A bit serial RISC-V core and integrated SPI memory controller, for minimal area RISC-V computing.
This RISC-V core is designed to provide a minimal system on chip based on RISC-V and an external FRAM (or similar).
The design was taped out on Tiny Tapeout 4, and the design is guided by minimising area. It is really more of a curiosity than of practical use - on ASIC normally you would also care about power consumption, and on FPGA the availability of small RAMs would suggest storing the register file in RAM instead of flops.
As well as Tiny Tapeout 4, the design works with pico-ice and on iceFUN dev board. It is designed to be used with this FRAM - datasheet.
The advantage of using FRAM is a program can be stored persistently, and the same memory used for RAM. The FRAM also allows endless reading without any issues with crossing page boundaries or maximum read times, as can be the case with a PSRAM.
The chip in question doesn't mention any restrictions on clock speed for command 03h reads, so they ought to work up to 40MHz. However due to signla integrity issues I never got 40MHz on the iceFUN, and on Tiny Tapeout the design of the SPI controller, combined with the mux latency meant that the maximum clock speed was around 18MHz.
As the design was always intended to be submitted to Tiny Tapeout, where minimizing area is paramount, a significant design consideration was to minimize the number and complexity of DFFs used as on ASIC DFFs are generally more expensive than combinational logic.
Inspired by Luke Wren's Whisk 16 submission for Tiny Tapeout 2, this processor is bit serial and the general purpose registers can be implemented as a ring of DFFs that rotate every clock - no exceptions. Only 2 bits of each 32-bit register can be accessed. These rules minimize the complexity of the register flip flops, minimizing area.
The processor executes simple instructions in "1 cycle", each cycle is 32 clocks long. While the instruction is executed the next instruction is read over SPI. For multi-cycle instructions that don't access memory, the SPI clock is gated once the next instruction is read until the executing instruction is complete.
For jumps and conditional branches, the SPI memory access must be interrupted. For jumps the SPI is deselected on the second clock of the cycle, for conditional branches it is only deselected on the first clock of the second cycle if the branch is taken. If the branch is not taken then instructions continue executing uninterrupted.
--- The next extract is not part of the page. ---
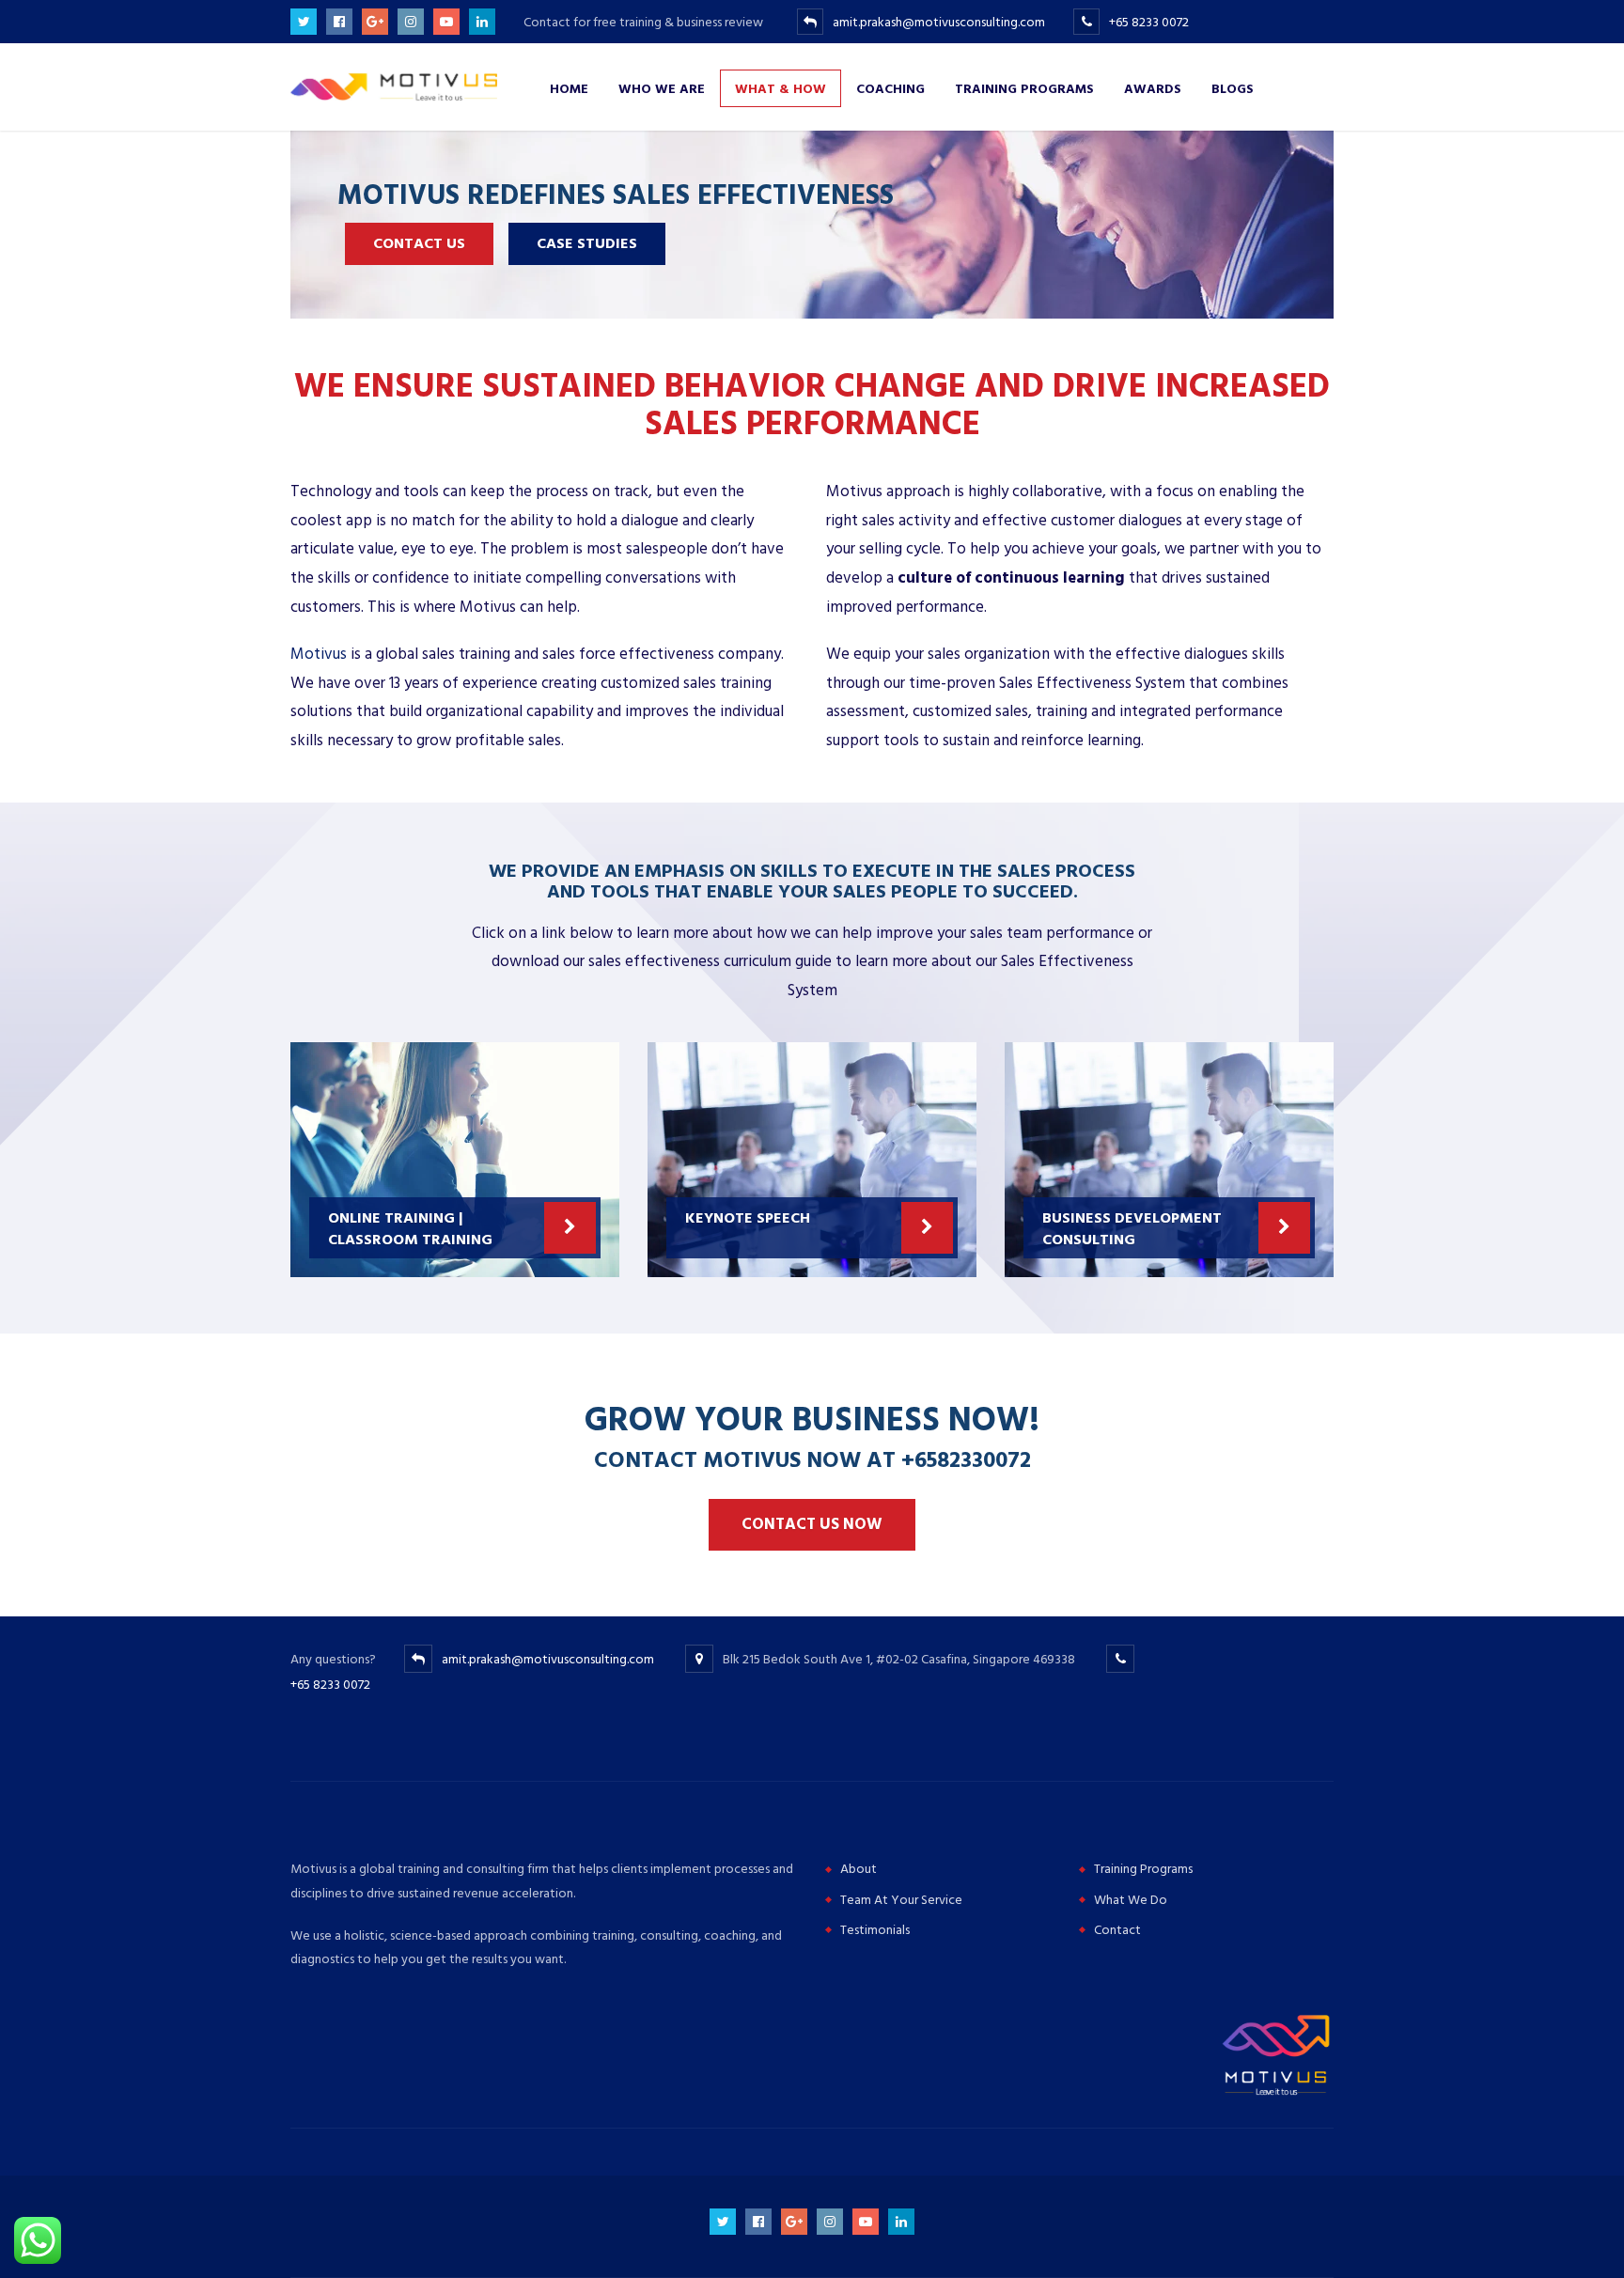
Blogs (1232, 88)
For loads and stores the SPI memory access must be interrupted, the data access completed, and then the instruction access resumed.
The PC is 22 bits internally, allowing programs to sit in the bottom 4MB of the connected RAM. SPI addresses are 24-bit, so up to 16MB of data can be addressed.
Peripherals are accessed at adresses around 0x10000000, currently this consists of GPIO and a very simple UART. Peripheral loads and stores take 1 cycle, providing they use an offset against the hardwired value of tp for addressing.
Instructions implemented are:
- All of RV32E except FENCE, EBREAK and ECALL.
- MUL from RV32M performs a 32-bit by 16-bit multiply (only the bottom 16-bits of rs2 are used), allowing a full 32x32 multiply to be implemented easily in software.
Registers gp (x3) and tp (x4) have hardwired values, as the standard ABI doesn't modify them. gp is set to 0x1000, allowing cheap loads and stores to the bottom 6KB of RAM by offsetting against x0 for the first 2KB and gp for the next 4KB. tp is set to 0x10000000 for quick access to the peripherals.
Current instruction timing is as follows (each cycle is 32 clocks):
Instruction | Cycles |
---|---|
AND/OR/XOR | 1 |
ADD/SUB | 1 |
LUI/AUIPC | 1 |
SLT | 1 |
Shifts | 2 |
Mul (32x16) | 2 |
JAL/JALR | 3 |
Branch (not taken) | 1 |
Branch (taken) | 4 |
Store | 5 |
Load | 5 |
This SoC worked on Tiny Tapeout 4, possibly it was the first full Risc-V SoC to be taped out on Tiny Tapeout? I was able to verify a variety of simple programs, including my Advent of Code 2023 projects and several of Bruno Levy's Tiny Programs. I was also able to get a version of MicroPython running, but the 512kB limit of the FRAM meant there was almost no usable RAM for programs.
I'm unlikely to develop this project further as my efforts are now focussed on TinyQV, which works is 4-bit serial using QSPI PSRAM and flash, allowing 4 or more times higher throughput. TinyQV was taped out on TT06.